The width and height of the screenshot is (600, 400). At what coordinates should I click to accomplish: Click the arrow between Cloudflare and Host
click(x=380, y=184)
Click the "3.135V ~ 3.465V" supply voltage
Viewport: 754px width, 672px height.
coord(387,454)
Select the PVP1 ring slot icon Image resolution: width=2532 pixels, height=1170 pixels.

--*--

* Task prompt *
Write the listing out again in its entirety, exactly.

* Result for this task *
The width and height of the screenshot is (600, 400). At what coordinates should I click to accomplish: Click the arrow between Cloudflare and Host
click(x=380, y=184)
Click the "3.135V ~ 3.465V" supply voltage
Viewport: 754px width, 672px height.
coord(387,454)
Select the PVP1 ring slot icon Image resolution: width=2532 pixels, height=1170 pixels.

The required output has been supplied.